* About this task: Transcribe the records in full; omit images.

[Collected data entries]
- - - -

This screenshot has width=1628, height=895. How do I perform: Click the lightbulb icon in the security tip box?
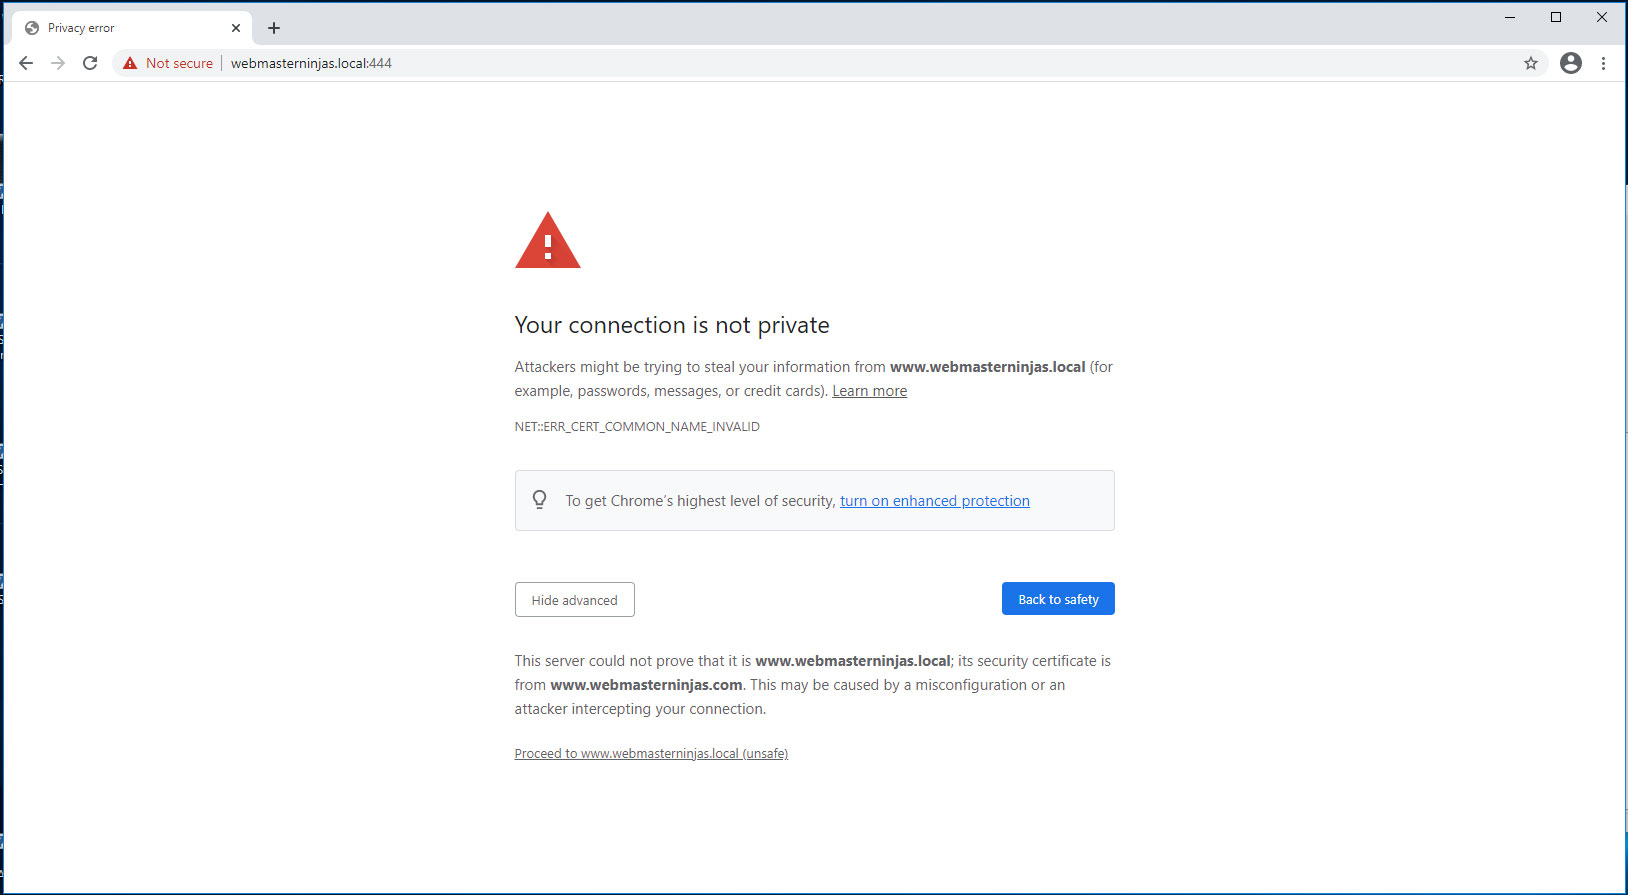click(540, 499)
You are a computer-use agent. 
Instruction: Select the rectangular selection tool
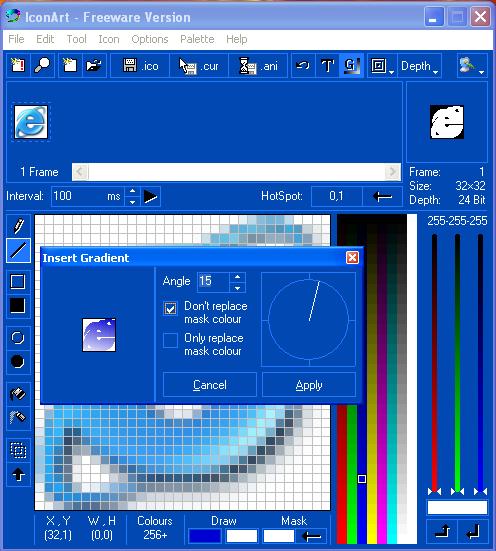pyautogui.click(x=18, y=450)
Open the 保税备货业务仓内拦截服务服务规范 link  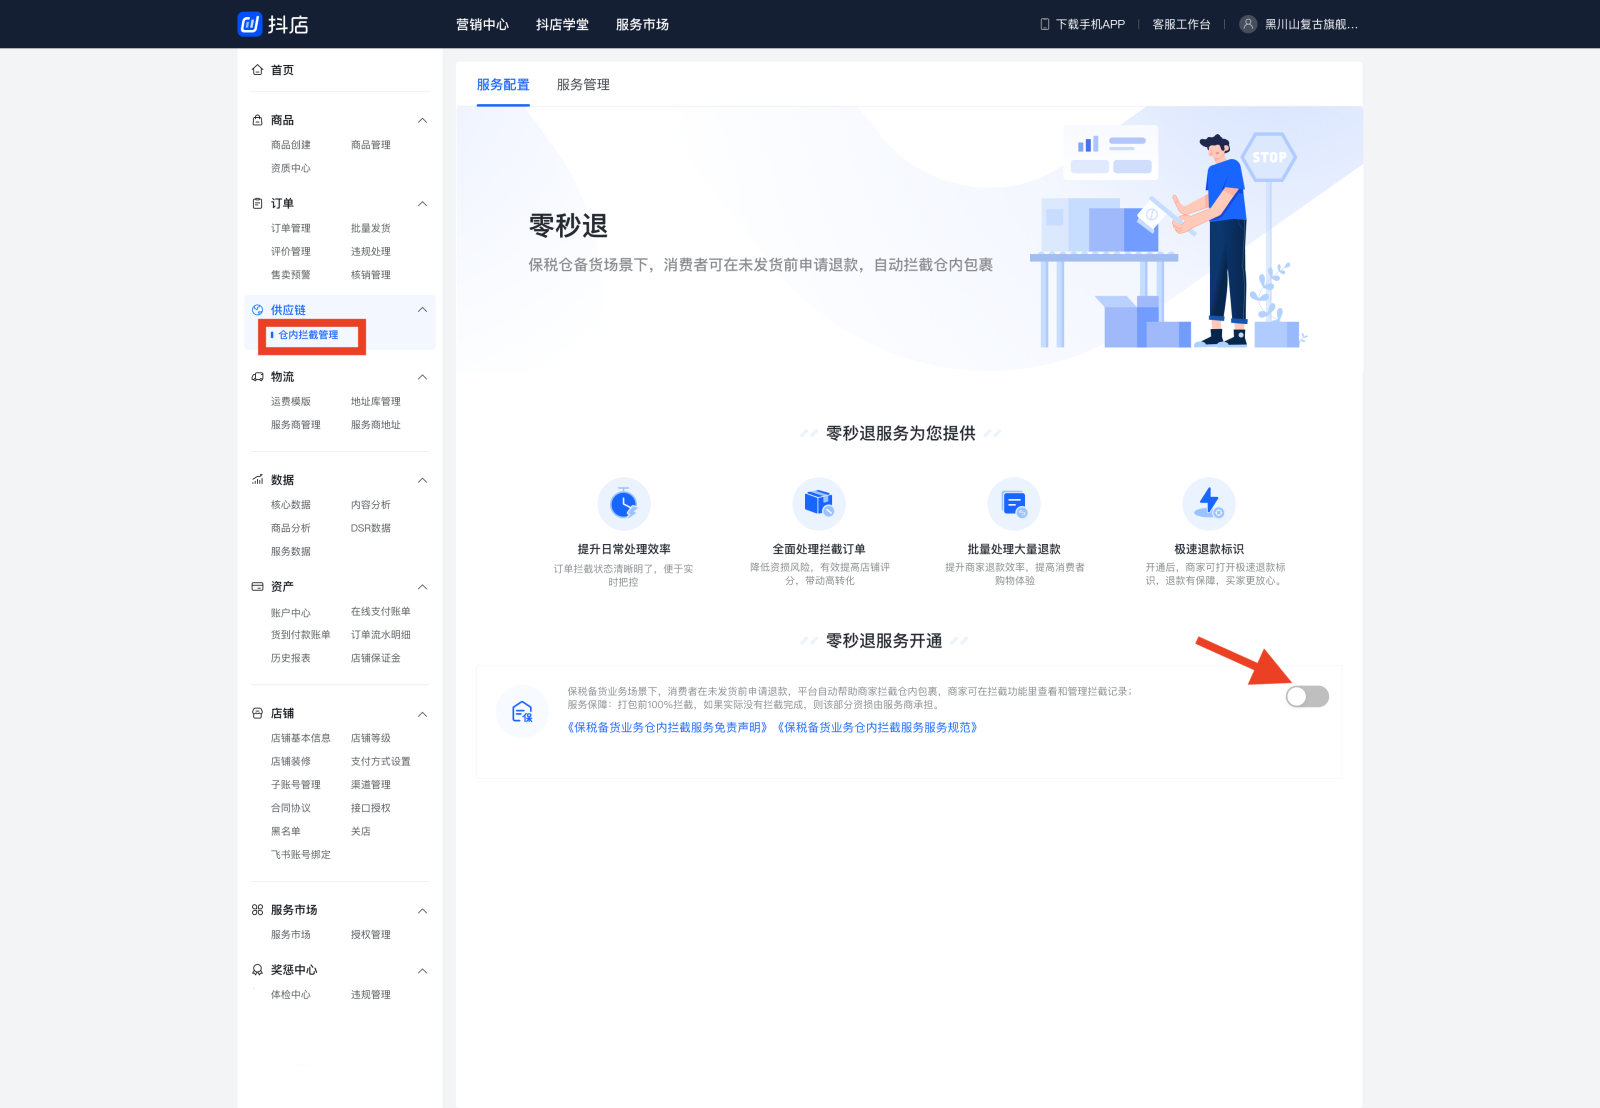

- - - -

* Result of this task:
This screenshot has width=1628, height=895. How do I perform: Click the lightbulb icon in the security tip box?
click(540, 499)
You are a computer-use agent. 
Instruction: Select the rectangular selection tool
pyautogui.click(x=18, y=450)
Open the 保税备货业务仓内拦截服务服务规范 link  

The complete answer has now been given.